TASK PROMPT:
Convert every line of the rows below into a Markdown table with the columns "No." and "Line text", leaving out blank lines. Omit the pictures from your table.

INPUT DATA:
········

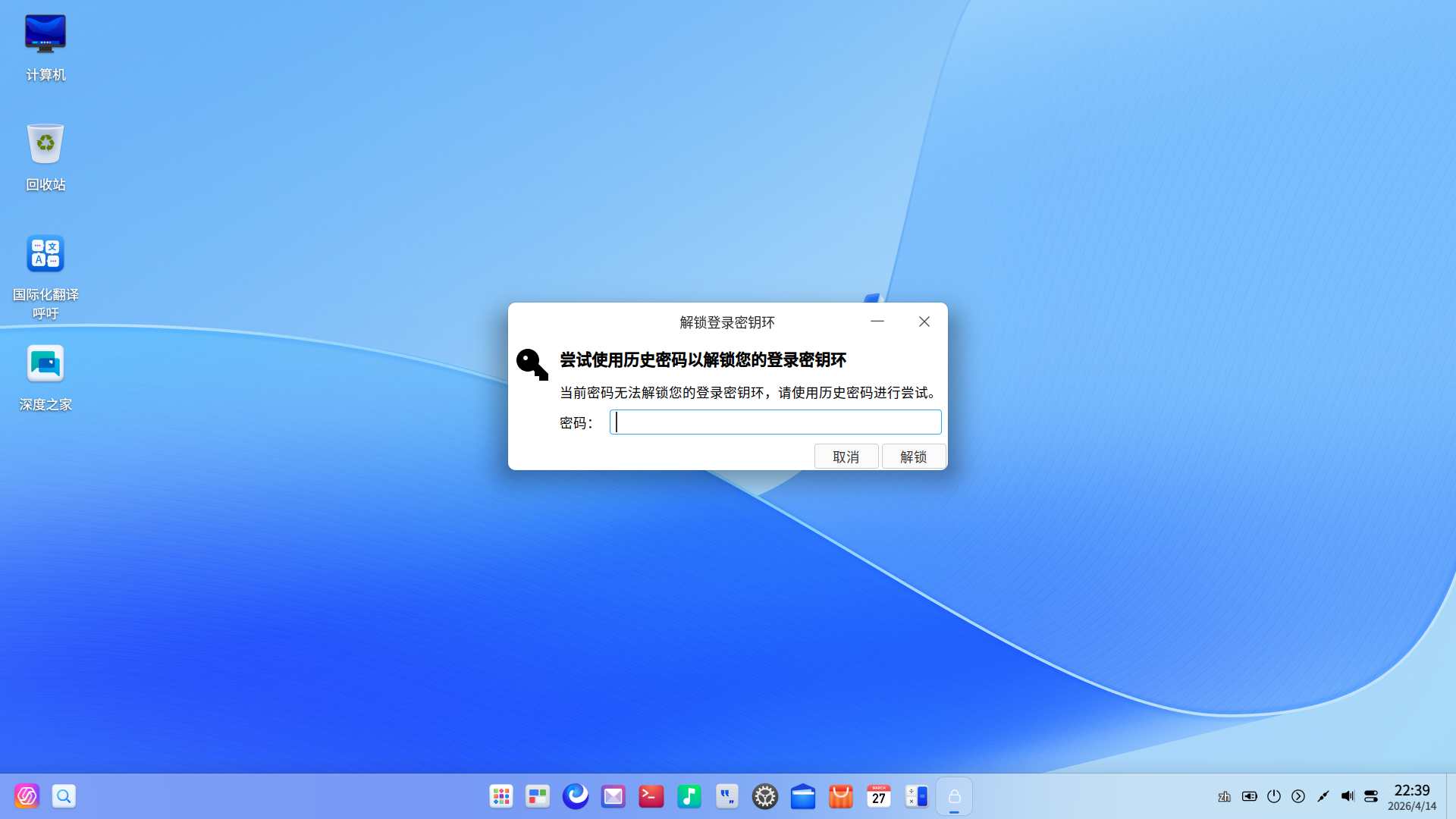The image size is (1456, 819).
Task: Click 取消 to cancel the keyring dialog
Action: 846,456
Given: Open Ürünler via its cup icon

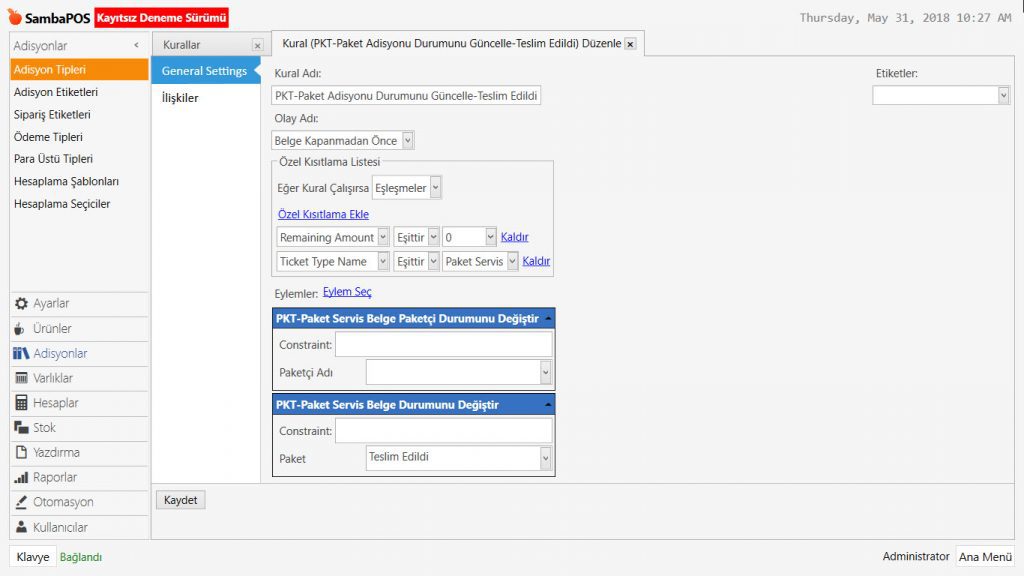Looking at the screenshot, I should pos(21,329).
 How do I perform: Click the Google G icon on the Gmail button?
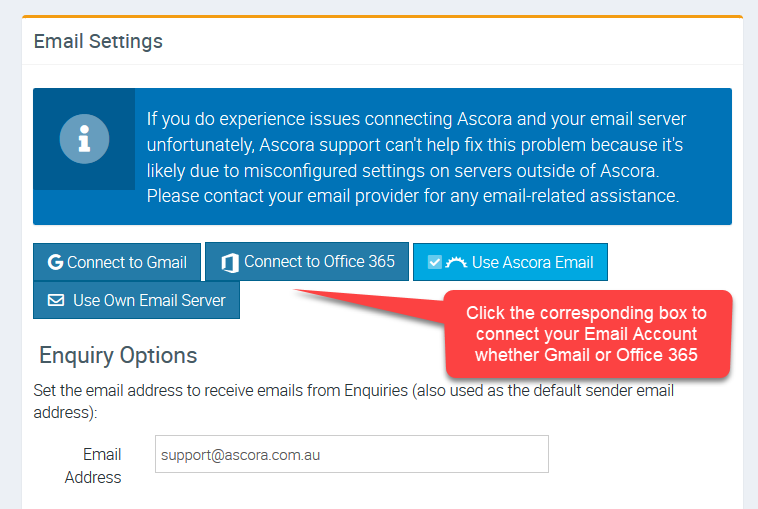click(x=56, y=263)
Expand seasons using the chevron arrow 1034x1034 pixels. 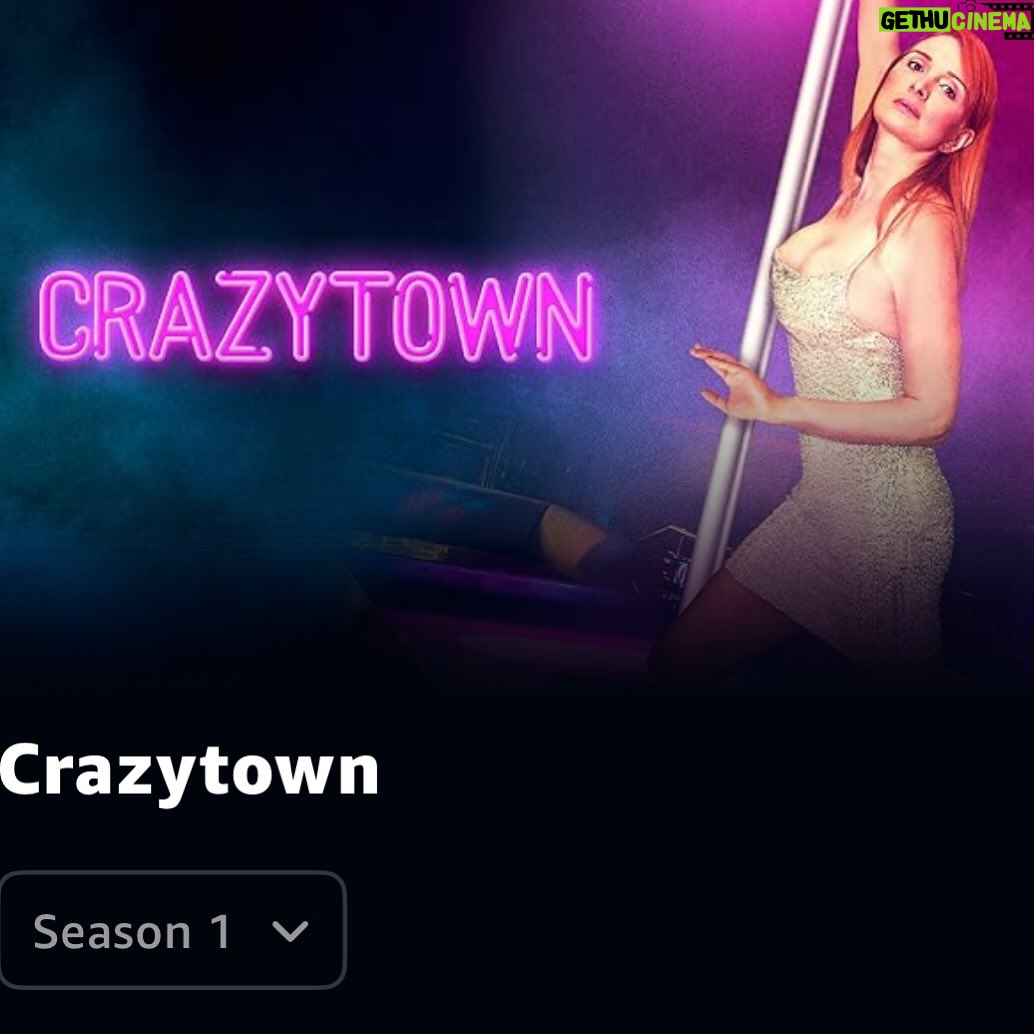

········

FINAL RESULT:
| No. | Line text |
|---|---|
| 1 | The image size is (1456, 819). |
| 2 | Task: Click 取消 to cancel the keyring dialog |
| 3 | Action: 846,456 |
| 4 | Given: Open Ürünler via its cup icon |
| 5 | Looking at the screenshot, I should pos(21,329). |
| 6 |  How do I perform: Click the Google G icon on the Gmail button? |
| 7 | click(x=56, y=263) |
| 8 | Expand seasons using the chevron arrow 1034x1034 pixels.  |